O INDIVÍDUO NA SOCIEDADE

(...) Todo progresso foi essencialmente marcado pelo aumento das liberdades do indivíduo em desfavor da autoridade exterior tanto no que respeita à sua existência física como política ou econômica. No mundo físico, o homem progrediu até submeter às forças da natureza e utilizá-las em seu próprio proveito.

O homem primitivo dá os primeiros passos na estrada do progresso assim que consegue fazer fogo, reter o vento e captar água, ultrapassando-se a si próprio. Que papel tiveram a autoridade ou o governo neste esforço de melhoramento, de invenção e descoberta? Nenhum, ou antes, nenhum que fosse positivo. É sempre o indivíduo que consegue o êxito, apesar, geralmente das proibições, das perseguições e da intervenção da autoridade, tanto humana como divina.

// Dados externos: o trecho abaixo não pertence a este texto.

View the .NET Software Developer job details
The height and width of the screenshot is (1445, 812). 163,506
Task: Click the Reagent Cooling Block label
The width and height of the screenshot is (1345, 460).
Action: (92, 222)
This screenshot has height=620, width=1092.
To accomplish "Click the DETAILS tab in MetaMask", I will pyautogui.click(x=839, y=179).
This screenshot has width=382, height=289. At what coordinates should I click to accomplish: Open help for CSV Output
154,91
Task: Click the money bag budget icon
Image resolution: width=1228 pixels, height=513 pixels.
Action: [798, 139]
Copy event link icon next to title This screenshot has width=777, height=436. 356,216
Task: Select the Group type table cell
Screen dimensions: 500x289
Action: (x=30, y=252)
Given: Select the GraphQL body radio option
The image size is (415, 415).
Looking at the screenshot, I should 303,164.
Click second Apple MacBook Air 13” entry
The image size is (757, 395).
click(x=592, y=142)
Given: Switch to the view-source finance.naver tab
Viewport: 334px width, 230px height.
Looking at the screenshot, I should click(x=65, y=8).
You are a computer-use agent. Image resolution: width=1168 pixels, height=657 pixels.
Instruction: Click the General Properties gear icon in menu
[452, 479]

(...) Houve um tempo em que o Estado não existia. O homem viveu em condições naturais, sem Estado nem governo organizado. As pessoas viviam agrupadas em pequenas comunidades de algumas famílias, cultivando a terra e dedicando-se à arte e ao artesanato. O indivíduo, e mais tarde a família, era a célula-base da vida social; cada um era livre e igualado ao seu vizinho. A sociedade humana desta época não era um Estado, mas sim uma associação voluntária, onde cada um se beneficiava da proteção de todos. Os mais velhos e os membros mais experimentados do grupo eram os guias e conselheiros. Eles ajudavam a resolver os problemas vitais, o que não significa governar e dominar o indivíduo.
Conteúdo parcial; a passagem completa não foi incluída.